Take the lines below between the one holding "Image resolution: width=978" and the one holding "Click the 'B: 自分は'", inclusive, and copy them exactly. Add nothing.
[Opening Dataset content section]
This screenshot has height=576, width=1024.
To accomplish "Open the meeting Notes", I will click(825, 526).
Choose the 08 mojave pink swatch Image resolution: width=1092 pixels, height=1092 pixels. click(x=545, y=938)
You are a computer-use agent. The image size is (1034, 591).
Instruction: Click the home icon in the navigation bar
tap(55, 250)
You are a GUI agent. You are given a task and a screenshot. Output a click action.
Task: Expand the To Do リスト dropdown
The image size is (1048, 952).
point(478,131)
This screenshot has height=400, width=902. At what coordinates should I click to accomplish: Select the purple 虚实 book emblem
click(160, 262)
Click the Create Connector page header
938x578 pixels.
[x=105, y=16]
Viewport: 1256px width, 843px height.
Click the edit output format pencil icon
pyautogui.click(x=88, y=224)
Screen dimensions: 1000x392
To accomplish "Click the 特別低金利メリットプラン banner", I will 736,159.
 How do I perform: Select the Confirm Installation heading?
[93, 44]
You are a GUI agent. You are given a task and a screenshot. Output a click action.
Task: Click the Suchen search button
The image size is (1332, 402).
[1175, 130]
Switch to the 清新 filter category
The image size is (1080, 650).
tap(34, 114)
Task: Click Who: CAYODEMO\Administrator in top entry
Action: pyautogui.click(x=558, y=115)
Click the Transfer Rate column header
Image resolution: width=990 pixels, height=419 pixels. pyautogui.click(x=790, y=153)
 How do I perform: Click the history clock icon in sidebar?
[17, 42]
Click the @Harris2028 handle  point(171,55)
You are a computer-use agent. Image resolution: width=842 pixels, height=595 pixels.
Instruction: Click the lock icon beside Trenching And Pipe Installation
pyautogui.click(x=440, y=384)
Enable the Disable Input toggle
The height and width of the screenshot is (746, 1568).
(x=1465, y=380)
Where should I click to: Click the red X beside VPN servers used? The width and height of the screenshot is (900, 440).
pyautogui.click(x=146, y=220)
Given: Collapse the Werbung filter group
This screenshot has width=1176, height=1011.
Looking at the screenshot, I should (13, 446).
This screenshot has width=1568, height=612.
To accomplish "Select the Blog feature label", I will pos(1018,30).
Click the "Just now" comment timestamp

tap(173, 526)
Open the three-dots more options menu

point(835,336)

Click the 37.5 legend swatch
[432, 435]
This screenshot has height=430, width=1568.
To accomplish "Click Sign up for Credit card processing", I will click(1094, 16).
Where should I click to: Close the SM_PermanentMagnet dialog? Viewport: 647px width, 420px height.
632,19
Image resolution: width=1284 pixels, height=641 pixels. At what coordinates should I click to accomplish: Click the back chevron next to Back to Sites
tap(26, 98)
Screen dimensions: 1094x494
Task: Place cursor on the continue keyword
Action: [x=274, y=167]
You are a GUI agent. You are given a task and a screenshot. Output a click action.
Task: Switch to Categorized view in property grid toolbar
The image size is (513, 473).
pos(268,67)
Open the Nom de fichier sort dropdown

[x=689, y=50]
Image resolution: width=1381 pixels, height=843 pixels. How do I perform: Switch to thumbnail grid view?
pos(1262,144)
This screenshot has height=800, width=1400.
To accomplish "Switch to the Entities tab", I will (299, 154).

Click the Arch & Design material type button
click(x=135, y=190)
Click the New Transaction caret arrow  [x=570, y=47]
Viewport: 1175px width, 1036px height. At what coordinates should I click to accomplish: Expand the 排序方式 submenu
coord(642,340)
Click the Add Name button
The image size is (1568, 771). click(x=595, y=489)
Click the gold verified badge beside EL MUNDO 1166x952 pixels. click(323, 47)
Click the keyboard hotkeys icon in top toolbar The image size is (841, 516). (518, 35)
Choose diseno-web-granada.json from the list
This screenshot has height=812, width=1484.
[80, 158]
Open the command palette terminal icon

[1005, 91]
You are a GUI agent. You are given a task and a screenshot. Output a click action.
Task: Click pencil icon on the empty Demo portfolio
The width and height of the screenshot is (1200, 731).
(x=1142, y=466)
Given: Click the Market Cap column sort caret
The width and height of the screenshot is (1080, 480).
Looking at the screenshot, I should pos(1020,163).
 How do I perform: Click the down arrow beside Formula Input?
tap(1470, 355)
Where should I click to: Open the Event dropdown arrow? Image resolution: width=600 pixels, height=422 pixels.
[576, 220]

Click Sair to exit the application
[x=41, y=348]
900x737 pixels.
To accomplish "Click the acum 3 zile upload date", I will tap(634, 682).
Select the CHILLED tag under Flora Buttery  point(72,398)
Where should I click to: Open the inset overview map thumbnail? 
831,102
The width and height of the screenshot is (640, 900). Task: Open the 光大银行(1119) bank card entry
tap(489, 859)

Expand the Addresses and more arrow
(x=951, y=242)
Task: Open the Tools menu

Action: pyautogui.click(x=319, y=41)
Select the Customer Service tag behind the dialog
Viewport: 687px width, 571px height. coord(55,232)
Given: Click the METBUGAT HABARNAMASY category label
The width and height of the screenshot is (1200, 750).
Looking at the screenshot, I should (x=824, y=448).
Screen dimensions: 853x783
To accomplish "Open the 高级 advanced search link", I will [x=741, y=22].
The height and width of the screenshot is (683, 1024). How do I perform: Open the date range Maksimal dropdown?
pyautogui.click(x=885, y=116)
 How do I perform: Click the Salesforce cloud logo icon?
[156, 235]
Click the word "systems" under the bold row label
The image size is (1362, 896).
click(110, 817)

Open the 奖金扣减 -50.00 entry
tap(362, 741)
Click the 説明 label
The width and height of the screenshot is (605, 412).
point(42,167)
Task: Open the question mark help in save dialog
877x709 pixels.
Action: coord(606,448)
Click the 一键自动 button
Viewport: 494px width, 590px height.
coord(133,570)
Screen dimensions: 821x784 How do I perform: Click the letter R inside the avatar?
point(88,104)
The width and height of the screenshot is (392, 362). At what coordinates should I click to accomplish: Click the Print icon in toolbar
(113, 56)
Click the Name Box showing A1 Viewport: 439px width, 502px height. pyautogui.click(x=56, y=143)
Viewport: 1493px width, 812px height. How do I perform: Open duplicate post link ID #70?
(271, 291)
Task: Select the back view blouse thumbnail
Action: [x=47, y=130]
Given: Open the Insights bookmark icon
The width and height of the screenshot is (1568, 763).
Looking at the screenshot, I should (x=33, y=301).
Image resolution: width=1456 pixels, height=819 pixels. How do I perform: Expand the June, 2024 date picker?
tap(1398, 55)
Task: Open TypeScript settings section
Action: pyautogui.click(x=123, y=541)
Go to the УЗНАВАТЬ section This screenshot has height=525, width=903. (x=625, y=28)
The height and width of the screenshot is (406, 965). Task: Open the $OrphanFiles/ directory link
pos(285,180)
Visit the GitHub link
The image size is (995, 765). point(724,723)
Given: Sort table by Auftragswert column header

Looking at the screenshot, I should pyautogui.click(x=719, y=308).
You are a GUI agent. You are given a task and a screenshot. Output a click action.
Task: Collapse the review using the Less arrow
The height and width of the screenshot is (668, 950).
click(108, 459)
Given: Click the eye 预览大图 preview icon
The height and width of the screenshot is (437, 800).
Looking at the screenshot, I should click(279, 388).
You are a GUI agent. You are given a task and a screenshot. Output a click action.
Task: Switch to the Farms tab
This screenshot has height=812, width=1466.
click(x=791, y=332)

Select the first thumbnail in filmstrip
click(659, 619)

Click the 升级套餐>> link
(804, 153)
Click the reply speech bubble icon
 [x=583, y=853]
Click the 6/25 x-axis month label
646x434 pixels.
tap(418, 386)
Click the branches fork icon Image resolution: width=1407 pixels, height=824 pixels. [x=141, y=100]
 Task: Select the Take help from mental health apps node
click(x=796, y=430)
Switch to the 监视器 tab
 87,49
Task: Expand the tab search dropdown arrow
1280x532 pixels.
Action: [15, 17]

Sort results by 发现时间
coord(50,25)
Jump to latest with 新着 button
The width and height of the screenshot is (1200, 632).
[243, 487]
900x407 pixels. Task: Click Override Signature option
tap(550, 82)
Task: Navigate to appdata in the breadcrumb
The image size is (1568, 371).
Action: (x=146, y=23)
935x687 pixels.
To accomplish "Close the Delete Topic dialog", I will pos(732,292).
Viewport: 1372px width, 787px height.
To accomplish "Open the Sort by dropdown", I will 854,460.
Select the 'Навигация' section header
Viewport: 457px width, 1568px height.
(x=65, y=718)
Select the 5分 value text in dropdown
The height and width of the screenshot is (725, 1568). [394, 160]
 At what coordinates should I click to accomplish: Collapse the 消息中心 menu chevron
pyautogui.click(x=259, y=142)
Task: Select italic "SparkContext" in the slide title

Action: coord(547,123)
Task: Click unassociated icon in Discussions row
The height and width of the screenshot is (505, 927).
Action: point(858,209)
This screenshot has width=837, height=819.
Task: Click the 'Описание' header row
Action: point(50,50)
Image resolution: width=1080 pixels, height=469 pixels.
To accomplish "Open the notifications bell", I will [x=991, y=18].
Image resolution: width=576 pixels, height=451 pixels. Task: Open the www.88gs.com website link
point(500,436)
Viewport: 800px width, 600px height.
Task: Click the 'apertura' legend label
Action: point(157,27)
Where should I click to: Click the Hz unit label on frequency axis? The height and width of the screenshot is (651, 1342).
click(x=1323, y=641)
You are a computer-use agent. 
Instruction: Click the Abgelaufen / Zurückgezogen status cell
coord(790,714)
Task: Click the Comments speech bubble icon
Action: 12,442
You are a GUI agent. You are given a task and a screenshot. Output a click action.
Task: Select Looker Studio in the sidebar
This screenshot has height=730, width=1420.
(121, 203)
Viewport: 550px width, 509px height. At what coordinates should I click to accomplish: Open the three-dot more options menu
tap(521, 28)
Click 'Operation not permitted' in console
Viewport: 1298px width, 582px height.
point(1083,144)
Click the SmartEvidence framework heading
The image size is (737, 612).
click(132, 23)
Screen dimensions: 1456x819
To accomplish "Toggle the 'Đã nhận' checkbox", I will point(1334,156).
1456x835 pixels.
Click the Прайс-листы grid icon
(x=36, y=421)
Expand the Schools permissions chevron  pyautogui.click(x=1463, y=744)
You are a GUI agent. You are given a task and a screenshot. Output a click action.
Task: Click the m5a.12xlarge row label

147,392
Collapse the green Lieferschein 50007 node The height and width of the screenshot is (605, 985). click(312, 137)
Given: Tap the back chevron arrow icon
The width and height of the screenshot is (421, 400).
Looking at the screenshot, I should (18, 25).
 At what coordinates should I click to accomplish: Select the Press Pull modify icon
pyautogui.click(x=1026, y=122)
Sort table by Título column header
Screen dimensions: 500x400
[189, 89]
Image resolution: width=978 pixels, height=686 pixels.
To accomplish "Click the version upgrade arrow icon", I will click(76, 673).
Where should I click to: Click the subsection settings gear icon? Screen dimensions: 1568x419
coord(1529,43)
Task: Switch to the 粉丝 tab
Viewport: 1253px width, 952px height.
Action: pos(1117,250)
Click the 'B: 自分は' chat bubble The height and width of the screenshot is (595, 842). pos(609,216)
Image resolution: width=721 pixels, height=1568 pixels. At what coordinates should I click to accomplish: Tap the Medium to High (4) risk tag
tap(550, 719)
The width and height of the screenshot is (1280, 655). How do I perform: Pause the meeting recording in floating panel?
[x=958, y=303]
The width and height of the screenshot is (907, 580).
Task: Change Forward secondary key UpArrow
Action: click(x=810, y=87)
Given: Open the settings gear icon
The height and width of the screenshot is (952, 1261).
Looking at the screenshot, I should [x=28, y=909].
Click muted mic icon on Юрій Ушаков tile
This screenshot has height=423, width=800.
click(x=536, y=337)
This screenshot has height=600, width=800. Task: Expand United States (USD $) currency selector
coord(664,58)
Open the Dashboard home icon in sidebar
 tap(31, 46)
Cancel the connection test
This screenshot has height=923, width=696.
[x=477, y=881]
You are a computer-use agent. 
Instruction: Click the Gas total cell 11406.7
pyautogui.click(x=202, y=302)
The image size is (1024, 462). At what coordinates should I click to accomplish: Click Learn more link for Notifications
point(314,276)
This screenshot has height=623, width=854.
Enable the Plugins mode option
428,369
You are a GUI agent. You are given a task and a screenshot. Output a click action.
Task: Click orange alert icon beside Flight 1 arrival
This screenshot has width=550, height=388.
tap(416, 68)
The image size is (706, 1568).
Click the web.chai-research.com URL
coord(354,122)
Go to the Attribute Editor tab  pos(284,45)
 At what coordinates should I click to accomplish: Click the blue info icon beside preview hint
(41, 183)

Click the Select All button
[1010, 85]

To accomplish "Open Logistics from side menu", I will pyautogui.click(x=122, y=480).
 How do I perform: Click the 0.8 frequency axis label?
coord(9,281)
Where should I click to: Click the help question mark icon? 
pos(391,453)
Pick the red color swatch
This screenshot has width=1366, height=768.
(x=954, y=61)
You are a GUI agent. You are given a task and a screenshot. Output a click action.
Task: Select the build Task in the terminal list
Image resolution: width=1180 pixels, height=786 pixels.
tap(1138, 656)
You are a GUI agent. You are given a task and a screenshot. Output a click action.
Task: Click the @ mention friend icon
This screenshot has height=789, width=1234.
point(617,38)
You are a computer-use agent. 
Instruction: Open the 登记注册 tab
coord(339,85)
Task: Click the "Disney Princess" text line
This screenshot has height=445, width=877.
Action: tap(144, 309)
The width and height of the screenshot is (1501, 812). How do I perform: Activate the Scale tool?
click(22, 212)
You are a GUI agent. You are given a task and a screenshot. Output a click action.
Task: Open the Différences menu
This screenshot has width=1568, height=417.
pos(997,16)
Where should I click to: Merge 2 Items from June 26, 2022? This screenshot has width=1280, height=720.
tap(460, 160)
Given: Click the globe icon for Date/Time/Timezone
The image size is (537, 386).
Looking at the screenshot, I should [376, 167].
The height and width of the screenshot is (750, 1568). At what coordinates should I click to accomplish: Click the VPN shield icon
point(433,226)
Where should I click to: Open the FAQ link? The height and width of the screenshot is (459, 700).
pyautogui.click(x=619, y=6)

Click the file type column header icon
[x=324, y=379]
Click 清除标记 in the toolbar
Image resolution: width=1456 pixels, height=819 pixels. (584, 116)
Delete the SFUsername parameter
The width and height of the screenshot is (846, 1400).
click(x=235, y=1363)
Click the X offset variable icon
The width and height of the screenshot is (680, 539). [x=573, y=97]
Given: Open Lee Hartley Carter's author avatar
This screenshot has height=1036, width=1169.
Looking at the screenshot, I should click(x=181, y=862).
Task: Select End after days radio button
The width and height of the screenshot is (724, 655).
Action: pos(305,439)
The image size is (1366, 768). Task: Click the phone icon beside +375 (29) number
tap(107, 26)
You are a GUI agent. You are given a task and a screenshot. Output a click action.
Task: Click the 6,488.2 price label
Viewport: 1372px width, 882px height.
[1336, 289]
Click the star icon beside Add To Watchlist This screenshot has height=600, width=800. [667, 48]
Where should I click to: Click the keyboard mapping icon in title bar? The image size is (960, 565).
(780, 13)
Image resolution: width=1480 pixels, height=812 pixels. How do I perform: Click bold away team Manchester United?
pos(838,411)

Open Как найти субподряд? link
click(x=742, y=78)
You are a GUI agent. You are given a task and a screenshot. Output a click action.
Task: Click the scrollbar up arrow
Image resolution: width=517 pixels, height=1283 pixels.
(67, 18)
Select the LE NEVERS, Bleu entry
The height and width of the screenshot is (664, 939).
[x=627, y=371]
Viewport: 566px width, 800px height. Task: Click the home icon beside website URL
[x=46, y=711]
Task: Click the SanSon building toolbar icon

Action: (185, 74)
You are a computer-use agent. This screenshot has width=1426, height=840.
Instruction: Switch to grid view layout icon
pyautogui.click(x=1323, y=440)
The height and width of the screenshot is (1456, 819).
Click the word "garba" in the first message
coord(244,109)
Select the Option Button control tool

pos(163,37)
[Closing Dataset content section]
Task output
Image resolution: width=978 pixels, height=686 pixels.
To accomplish "Click the version upgrade arrow icon", I will click(76, 673).
Where should I click to: Click the subsection settings gear icon? Screen dimensions: 1568x419
coord(1529,43)
Task: Switch to the 粉丝 tab
Viewport: 1253px width, 952px height.
Action: pos(1117,250)
Click the 'B: 自分は' chat bubble The height and width of the screenshot is (595, 842). pos(609,216)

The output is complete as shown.